Don’t let her decide. You are the adult here. Weekend from Friday to Monday after school. What has ex said about this. He works shifts he needs to tell her it’s not possible.
Maybe he has said something to her.
She is not responsible for anyone especially daddy.
It’s a great idea he moves out and you stay. Will he do this.

Have you made contact with al anon. Please do so.
Did you say you where brought up with a drinker. It will have impacted you in many ways.
I’m curious why only 4 doors down?
He is not your responsibility either.
Well done for deciding to take a break or split.
What do you expect him to do?
All addicts can be manipulating- just be mindful of this.
Have you thought of counselling for yourself? Might help you in deciding what you want.
Please take your daughter with you or stay at the house. Make it fun.

museumum · 17/07/2020 09:39

I don’t think it should be referred to as the children “living” with you or him. You should start from a 50:50 point and then see how that works with the reality of work etc but they ought to feel they have two homes and they have not “left daddy”.

Weir1 · 17/07/2020 09:58

I love the house so why not 4 doors down? My kids go to school here and have friends. My only other option is to move away. I wasn’t raised with a drinker but have been a child of 3 divorces. I understand my 9 year old doesn’t make her life choices. I do a very good job parenting my children thank you.

OP posts:
Nanalisa60 · 17/07/2020 10:31

Weir1

Nothing at all wrong with 4 doors down, as long as you and your ex can respect each other space, then I think the children will soon get very use to the setup.

As long as you are both On the same page and doing the best for the children, they will be fine. Good luck with the next stage of your life

AgentJohnson · 17/07/2020 10:40

She’s 9, she has no idea. She fully expects you to be there whenever but isn’t as confident about her father and therefore it makes perfect sense to stay with the parent you’re less confident in seeing.

Explain to her that that because of her father’s job that it isn’t possible for him to be home as much as he needs to be to care for her. She can however spend regular time with him when he is not at work.

AFitOfTheVapours · 17/07/2020 13:16

OP, I would be very wary of posters suggesting 50/50 as the starting point here. Whilst that is definitely the ideal default where there are two fully functional parents, you don’t have that here. Much though you may all love him still, your h has an alcohol problem (at best) and may be alcoholic. Usually, when someone is drinking so much it breaks the family up, there is an addiction involved. Often it is hard for everyone to accept that label. That is why other posters are suggesting Alanon and Nacoa.

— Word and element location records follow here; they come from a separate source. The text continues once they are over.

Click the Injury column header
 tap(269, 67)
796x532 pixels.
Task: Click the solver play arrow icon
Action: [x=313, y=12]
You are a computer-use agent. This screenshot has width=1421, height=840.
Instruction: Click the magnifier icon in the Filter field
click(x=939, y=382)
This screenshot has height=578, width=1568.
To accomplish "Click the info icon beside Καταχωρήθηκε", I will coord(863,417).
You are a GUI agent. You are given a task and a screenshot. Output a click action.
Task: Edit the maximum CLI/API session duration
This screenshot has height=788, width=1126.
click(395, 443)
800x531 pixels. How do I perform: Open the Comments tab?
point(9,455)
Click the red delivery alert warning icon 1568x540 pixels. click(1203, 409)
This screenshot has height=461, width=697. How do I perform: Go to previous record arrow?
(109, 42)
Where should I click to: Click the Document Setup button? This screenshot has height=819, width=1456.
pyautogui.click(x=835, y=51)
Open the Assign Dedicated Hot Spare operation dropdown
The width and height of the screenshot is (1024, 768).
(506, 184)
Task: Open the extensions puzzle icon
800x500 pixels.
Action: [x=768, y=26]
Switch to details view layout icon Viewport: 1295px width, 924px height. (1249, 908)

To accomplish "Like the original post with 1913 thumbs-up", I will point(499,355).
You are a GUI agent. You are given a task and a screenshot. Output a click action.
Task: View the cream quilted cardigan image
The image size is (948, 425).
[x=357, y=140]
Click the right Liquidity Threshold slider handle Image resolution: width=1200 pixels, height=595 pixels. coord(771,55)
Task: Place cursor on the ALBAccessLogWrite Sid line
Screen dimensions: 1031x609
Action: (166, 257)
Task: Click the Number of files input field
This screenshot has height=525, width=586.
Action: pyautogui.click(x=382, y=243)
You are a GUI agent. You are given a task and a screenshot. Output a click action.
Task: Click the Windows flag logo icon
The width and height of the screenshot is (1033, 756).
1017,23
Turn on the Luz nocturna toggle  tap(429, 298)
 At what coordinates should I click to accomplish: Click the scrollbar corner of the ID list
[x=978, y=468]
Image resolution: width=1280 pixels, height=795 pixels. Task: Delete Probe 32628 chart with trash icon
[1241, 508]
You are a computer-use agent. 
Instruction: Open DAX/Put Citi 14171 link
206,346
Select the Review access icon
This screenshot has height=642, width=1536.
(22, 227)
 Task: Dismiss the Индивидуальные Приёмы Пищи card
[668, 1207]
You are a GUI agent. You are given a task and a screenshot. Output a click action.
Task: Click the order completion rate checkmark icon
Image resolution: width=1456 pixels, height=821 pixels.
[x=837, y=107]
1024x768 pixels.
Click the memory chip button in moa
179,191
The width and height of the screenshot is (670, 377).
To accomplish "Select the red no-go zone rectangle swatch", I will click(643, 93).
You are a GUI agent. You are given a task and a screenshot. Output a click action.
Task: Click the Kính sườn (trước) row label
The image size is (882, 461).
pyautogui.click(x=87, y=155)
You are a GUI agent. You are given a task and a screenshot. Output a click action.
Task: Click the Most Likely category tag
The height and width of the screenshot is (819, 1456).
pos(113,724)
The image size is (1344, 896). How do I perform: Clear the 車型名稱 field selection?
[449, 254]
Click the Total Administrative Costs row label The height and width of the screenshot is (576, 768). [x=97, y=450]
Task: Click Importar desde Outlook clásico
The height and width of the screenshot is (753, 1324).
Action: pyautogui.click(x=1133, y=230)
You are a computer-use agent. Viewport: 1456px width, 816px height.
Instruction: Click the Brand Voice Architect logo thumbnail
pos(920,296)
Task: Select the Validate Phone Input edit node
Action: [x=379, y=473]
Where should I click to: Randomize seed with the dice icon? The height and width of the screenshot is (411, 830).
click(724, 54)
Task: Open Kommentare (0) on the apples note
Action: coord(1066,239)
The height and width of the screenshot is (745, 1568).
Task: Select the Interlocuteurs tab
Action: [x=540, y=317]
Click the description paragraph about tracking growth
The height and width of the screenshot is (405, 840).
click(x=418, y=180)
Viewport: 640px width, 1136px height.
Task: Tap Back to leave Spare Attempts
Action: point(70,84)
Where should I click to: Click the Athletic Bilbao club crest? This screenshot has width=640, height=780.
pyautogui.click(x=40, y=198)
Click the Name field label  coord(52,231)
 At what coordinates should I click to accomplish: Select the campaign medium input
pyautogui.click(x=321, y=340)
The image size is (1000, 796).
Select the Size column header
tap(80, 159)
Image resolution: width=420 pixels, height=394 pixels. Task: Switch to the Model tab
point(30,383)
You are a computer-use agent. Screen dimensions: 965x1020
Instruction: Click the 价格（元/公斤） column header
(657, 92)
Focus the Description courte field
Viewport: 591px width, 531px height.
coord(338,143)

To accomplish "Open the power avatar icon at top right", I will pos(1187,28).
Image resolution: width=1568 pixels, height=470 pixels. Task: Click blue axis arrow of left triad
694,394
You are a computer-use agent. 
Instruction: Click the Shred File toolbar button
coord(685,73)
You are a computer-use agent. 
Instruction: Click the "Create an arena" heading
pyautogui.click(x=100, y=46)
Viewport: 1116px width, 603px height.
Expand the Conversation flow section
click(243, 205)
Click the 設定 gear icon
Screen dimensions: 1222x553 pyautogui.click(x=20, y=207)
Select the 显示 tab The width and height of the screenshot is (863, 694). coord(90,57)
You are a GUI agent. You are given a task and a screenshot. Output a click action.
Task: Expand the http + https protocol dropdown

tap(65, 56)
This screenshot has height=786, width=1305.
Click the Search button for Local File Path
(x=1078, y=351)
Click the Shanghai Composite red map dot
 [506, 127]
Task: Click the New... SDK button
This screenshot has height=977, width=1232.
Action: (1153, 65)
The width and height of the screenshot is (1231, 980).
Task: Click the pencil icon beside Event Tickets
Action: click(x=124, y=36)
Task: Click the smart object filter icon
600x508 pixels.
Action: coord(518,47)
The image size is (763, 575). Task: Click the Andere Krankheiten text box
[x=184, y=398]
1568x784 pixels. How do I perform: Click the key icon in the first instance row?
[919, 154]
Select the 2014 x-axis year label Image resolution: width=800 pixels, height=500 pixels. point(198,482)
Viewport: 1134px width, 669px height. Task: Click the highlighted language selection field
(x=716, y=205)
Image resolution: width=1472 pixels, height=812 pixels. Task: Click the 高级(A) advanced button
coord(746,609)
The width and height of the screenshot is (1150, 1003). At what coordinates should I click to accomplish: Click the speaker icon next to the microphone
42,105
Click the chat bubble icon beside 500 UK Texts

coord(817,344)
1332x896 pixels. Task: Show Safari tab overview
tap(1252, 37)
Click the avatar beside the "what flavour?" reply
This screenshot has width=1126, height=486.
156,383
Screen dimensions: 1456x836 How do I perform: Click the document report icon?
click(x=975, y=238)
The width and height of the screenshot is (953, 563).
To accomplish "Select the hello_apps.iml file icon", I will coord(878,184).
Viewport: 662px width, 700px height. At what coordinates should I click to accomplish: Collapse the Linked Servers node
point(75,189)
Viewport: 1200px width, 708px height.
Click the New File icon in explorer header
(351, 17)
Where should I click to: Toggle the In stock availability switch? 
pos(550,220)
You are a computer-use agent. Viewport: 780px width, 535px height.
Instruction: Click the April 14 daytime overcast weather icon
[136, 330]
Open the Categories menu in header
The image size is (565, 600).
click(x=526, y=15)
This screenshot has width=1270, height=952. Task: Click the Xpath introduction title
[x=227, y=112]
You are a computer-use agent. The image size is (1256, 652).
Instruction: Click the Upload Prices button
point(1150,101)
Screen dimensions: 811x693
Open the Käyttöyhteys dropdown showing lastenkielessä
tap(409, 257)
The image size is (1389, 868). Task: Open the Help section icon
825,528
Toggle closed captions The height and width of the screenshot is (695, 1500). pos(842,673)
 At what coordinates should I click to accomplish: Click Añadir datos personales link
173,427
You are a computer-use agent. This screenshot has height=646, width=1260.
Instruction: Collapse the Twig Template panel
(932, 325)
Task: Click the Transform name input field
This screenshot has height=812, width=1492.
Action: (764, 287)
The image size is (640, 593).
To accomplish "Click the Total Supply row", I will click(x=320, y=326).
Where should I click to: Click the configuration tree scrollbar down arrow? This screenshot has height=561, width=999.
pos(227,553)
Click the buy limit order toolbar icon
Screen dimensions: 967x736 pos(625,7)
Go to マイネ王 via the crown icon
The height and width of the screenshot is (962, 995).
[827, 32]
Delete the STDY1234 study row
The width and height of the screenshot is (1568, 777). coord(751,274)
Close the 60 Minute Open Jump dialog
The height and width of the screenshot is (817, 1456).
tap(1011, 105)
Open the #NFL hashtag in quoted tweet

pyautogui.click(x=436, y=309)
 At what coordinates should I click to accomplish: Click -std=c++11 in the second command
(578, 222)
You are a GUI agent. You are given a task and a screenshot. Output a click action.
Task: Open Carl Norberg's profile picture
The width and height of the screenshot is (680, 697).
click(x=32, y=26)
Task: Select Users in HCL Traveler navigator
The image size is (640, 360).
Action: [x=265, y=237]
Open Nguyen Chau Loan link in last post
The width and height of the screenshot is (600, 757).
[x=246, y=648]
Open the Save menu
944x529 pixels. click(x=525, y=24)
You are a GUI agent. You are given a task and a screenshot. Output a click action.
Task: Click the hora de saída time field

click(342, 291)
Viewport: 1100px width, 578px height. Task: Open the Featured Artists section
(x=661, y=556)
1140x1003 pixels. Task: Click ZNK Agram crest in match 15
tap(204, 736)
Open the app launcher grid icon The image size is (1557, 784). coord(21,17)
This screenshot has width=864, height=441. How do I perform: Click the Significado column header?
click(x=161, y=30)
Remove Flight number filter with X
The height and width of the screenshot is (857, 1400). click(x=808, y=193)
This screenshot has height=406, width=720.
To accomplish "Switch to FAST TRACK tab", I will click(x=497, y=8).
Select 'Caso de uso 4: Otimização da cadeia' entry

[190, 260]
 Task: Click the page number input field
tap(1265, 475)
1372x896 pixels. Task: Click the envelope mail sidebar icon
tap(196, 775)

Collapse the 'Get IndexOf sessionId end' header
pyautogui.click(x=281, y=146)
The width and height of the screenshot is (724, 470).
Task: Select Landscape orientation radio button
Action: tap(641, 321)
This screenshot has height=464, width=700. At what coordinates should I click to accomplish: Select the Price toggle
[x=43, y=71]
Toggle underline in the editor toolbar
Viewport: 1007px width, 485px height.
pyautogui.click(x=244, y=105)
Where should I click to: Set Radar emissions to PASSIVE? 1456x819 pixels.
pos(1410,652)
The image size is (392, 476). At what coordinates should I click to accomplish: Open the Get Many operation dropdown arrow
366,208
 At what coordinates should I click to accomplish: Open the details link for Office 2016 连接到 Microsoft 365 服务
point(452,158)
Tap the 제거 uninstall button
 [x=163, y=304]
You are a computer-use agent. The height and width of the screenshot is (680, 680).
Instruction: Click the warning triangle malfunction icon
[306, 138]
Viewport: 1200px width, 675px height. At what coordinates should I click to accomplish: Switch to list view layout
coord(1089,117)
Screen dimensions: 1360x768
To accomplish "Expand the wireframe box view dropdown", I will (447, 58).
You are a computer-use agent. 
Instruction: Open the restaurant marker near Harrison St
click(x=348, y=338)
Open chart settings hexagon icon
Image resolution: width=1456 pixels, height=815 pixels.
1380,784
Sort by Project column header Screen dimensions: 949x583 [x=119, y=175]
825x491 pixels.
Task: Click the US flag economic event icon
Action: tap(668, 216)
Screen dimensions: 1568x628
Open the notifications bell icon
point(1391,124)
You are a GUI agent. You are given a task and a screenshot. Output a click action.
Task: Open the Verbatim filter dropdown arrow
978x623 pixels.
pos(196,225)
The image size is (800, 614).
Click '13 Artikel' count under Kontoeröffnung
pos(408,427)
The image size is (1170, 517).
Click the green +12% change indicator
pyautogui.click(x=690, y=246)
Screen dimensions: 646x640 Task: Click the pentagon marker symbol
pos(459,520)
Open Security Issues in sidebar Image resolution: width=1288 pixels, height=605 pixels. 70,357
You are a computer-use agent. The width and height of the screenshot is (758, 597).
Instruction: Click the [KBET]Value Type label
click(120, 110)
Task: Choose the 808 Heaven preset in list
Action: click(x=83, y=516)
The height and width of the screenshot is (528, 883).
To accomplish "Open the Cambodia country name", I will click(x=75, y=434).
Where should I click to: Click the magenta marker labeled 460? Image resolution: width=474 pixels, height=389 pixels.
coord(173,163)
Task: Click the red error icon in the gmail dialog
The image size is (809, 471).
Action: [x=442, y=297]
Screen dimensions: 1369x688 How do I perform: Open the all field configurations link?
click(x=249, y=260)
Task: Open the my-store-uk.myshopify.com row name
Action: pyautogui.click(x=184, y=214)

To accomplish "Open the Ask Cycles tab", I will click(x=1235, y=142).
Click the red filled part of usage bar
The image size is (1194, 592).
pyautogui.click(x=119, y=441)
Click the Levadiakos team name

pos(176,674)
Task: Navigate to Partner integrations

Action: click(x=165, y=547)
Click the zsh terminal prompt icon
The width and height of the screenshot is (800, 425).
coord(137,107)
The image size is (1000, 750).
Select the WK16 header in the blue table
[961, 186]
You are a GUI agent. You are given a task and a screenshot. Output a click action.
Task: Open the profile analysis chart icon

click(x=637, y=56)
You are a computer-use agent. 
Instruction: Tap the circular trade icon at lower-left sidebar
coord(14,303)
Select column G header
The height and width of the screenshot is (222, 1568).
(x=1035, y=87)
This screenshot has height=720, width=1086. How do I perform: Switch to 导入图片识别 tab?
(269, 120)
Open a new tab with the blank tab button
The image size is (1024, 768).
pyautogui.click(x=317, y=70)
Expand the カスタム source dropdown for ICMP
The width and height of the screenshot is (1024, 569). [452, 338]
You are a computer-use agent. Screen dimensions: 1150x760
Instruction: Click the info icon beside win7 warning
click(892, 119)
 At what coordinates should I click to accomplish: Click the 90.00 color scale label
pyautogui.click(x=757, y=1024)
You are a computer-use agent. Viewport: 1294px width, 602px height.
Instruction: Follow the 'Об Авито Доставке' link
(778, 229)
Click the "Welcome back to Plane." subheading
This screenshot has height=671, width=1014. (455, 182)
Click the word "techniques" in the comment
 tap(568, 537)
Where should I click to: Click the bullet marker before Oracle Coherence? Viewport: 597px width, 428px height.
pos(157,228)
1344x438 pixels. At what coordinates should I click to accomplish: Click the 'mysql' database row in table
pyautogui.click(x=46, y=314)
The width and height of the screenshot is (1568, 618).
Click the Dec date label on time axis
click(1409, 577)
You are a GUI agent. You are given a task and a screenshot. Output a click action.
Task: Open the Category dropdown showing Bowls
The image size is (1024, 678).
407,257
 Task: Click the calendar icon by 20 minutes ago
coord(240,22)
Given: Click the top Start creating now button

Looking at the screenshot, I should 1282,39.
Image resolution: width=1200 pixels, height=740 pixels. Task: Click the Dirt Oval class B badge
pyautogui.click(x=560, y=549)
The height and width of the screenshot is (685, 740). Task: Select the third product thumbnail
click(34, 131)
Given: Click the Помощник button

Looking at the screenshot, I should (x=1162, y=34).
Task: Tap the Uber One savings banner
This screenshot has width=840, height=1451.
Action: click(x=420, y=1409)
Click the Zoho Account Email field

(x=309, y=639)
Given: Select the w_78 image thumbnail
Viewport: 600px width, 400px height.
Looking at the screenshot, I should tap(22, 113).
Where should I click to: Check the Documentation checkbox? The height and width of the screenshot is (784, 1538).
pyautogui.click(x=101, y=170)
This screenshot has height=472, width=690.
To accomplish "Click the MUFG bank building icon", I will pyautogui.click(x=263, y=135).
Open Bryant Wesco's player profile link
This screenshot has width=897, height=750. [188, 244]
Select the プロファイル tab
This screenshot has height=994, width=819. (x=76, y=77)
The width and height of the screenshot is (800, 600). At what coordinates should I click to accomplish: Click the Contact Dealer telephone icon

Your children are too young to be responsible for themselves if their dad messes up. What if that messing up is drink driving with them in the car, leaving the gas hob running because he was too squiffy to remember to turn it off etc etc. It is really important for the future of your children that the drinking problems are addressed openly (even if he refuses to engage with that). If you are worried about his reactions to having limits imposed on him, do speak to a solicitor for some advice. I know it is really hard but I’m sure you can do it. You’ve already done the difficult bit and organised leaving.

None of this means they can’t see each other, it just needs to be managed differently.